'Can we transform our relations given our history?’
Vanessa Andreotti & Dougald Hine
In this session, we will share what we are learning together about the kinds of cognitive, affective and relational “decluttering” that are called for, if we are to have a chance of interrupting the patterns and letting go of the attachments and co-dependencies that make us complicit with the system that many of us are trying to change.
We speak about ‘gesturing towards decolonial futures’, recognising that we are reaching towards futures that are presently unthinkable and unimaginable.
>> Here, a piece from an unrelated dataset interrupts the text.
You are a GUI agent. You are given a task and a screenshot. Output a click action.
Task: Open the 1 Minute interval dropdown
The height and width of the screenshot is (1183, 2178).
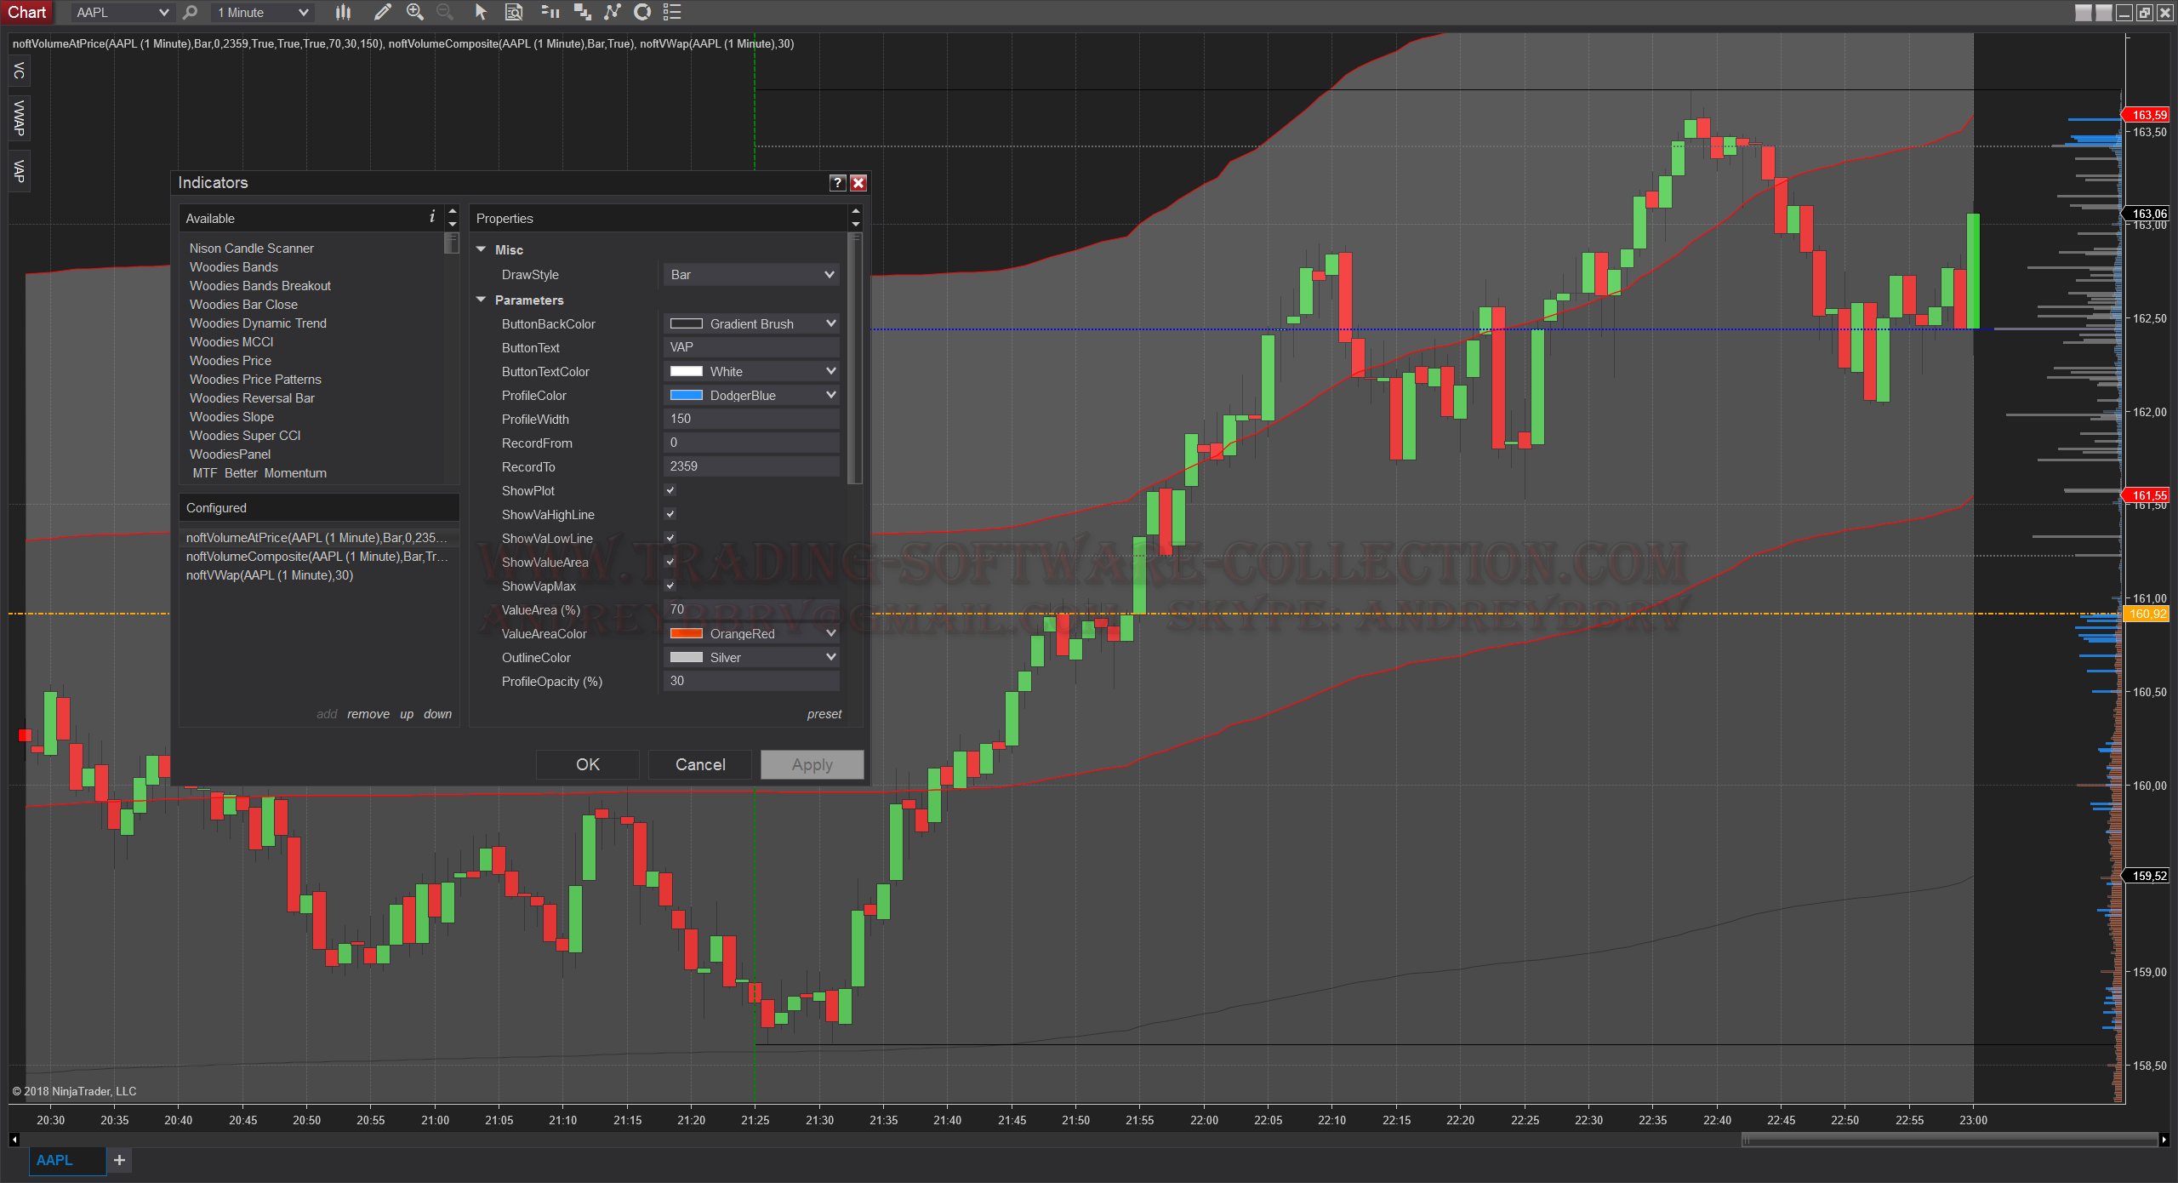pos(263,12)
For us, this process involves facing humanity’s wrongs, our own complicities in harm, and the likelihood of social and ecological collapse in our lifetime, while learning to walk a tightrope between naive hope and desperate hopelessness, with honesty, humility, humor and hyper-self-reflexivity.
In this sense, decolonial gestures start with the interruption of our satisfaction with harmful desires encouraged and rewarded in the current system – including desires for looking and feeling good, for certainty, for unrestricted autonomy, for innocence (redemption, absolution), for simplistic solutions, for heroic protagonism and for unlimited consumption.
https://decolonialfutures.net/2021/02/15/gift-contract/
https://dark-mountain.net/the-vital-compass/
Vanessa Andreotti focuses on historical and systemic patterns of reproduction of knowledge and inequalities and how these mobilize global imaginaries that limit or enable different possibilities for (co)existence and global change. This includes a focus on what prevents most social innovations from gesturing towards decolonial futures. Vanessa holds a Canada Research Chair in Race, Inequalities and Global Change, at the Department of Educational Studies, University of British Columbia in Vancouver, Canada. She has extensive experience working across sectors internationally in areas of education related to global justice, community engagement, indigenous knowledge systems and internationalization.
Dougald Hine’s writing includes Uncivilisation: The Dark Mountain Manifesto (with Paul Kingsnorth), The Crossing of Two Lines (with Performing Pictures) and Notes From Underground (an essay series for Bella Caledonia). He is co-founder of the Dark Mountain Project and presents The Great Humbling podcast with Ed Gillespie. Originally from the north-east of England, since 2012 he has been settled in central Sweden where he and his partner Anna Björkman are creating a school called HOME.